Monday, 09 de December de 2024 ISSN 1519-7670 - Ano 24 - nº 1317

EUA: a desinformação como método político eleitoral

(Imagem: cottonbro studio/Pexels)

A desinformação tornou as eleições norte-americanas de 2024 no maior exemplo, até agora, da forma como as campanhas deixaram de ser um espaço para discussão de ideias e propostas dos candidatos para se tornarem um evento político contaminado pela circulação em massa de dúvidas, suspeitas, intimidações e falsas notícias.

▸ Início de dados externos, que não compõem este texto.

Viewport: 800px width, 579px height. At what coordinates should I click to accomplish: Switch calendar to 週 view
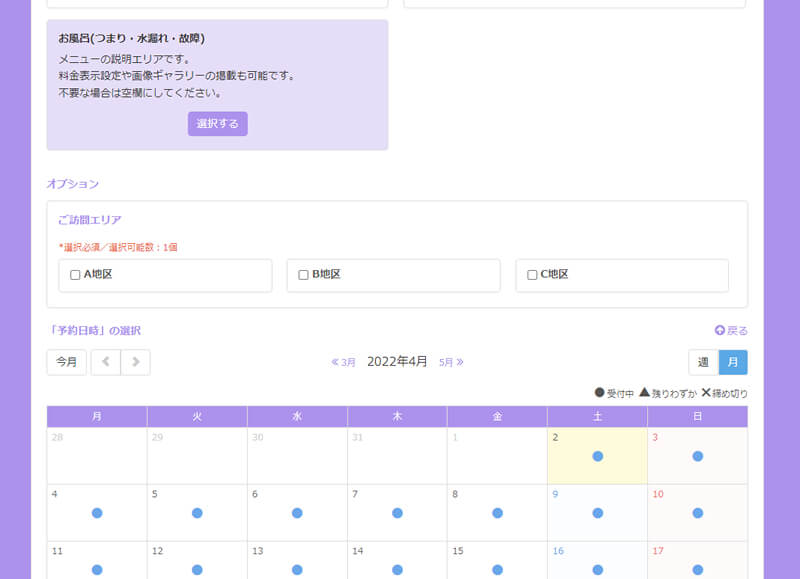tap(703, 362)
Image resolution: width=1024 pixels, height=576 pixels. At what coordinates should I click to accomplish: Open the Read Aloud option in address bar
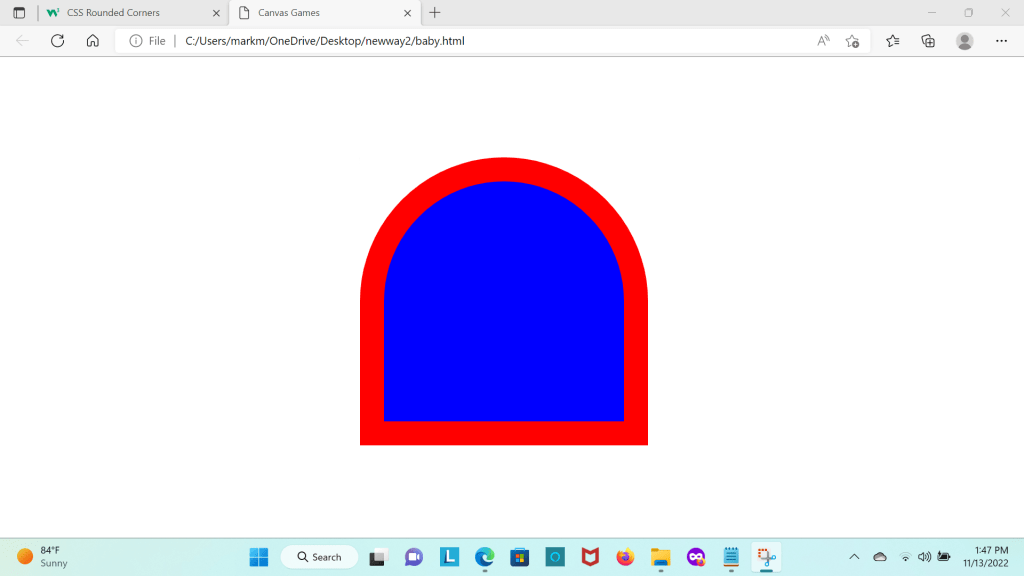click(823, 41)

Trump foi o principal artífice do uso da desinformação como método político ao bombardear os eleitores, desde antes do início da campanha eleitoral, com suspeitas e suposições sobre a lisura da votação, a integridade do sistema de apuração e o complexo sistema de indicação do vencedor do pleito desta terça feira, nos Estados Unidos.

Ao transformar a disseminação de dúvidas e suspeitas num método político, o agora novo ocupante da Casa Branca criou entre os norte-americanos uma percepção de medo em relação ao futuro. Nestas condições, o voto perde gradativamente sua associação com a ideia de uma mudança para o melhor e passa a representar uma defesa prévia contra o pior.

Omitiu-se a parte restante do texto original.